The parser handles entity and character-reference edge cases.
The parser avoids known small-input patterns that can cause excessive work.
JustHTML reports parse errors as data unless strict mode is enabled.
Fragment parsing and full-document parsing keep their different assumptions explicit.

Out of scope:

JustHTML does not prevent denial of service from very large input. Callers should apply their own size, time, or memory limits when needed.
JustHTML does not guarantee that the raw parsed DOM is safe when sanitization is disabled.

2. Sanitization Policy Enforcement

Summary: By default, JustHTML removes or neutralizes unsafe tags and attributes before callers use the result.

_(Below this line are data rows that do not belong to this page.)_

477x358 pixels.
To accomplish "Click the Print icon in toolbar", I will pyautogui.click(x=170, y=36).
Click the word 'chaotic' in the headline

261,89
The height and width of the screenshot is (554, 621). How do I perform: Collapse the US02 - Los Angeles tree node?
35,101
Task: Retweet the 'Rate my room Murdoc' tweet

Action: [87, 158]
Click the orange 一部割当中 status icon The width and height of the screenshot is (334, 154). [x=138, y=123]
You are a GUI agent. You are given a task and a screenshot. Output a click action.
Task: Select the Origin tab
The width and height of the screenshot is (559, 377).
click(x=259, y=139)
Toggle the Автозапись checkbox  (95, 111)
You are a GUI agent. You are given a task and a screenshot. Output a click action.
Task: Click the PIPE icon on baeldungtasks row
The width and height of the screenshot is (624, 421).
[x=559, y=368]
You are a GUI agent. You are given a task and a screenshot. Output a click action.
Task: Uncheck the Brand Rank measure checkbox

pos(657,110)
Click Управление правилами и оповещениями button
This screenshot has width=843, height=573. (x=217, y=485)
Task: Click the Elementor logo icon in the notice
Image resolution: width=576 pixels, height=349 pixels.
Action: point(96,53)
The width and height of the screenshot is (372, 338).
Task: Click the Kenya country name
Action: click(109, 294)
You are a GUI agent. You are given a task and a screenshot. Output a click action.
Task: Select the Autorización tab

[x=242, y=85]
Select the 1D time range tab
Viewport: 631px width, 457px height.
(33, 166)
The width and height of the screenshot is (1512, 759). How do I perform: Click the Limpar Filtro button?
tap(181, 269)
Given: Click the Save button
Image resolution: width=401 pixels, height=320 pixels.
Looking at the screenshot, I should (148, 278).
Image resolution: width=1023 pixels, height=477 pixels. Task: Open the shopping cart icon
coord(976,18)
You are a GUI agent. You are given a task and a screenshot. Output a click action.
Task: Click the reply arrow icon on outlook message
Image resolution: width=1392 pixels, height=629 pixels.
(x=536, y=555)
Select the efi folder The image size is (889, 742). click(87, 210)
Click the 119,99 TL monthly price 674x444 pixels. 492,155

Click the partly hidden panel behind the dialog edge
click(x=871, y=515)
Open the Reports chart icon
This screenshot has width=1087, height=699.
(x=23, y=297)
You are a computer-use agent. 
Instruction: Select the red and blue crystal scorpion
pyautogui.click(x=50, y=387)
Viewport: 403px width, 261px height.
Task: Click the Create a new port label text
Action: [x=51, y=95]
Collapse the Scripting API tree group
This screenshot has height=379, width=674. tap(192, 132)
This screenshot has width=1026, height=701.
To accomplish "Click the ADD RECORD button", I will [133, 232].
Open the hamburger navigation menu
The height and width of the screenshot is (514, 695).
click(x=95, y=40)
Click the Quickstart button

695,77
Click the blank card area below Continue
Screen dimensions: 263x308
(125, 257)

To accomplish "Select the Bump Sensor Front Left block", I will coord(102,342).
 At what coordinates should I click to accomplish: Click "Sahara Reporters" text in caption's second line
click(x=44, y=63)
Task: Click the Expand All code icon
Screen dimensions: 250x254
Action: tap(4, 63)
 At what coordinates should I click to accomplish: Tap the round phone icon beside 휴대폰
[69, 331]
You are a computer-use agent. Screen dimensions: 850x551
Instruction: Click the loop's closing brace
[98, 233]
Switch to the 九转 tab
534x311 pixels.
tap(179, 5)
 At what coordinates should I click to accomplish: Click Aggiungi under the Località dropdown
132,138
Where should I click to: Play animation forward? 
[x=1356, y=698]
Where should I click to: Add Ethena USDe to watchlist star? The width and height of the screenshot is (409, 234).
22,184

Scope: allowed tags and attributes, comments, doctypes, blocked tags, rawtext elements, templates, SVG/MathML content, and the default sanitization path.

Promise:

JustHTML(html) sanitizes by default.
The sanitizer removes, unwraps, escapes, or drops tags and attributes outside the allowlist according to policy.
Custom allowlists are authoritative. If a caller explicitly allows a tag or attribute, JustHTML preserves that choice instead of silently overriding it with extra hardcoded tag or attribute bans.
The default policy blocks event handler attributes and executable tags.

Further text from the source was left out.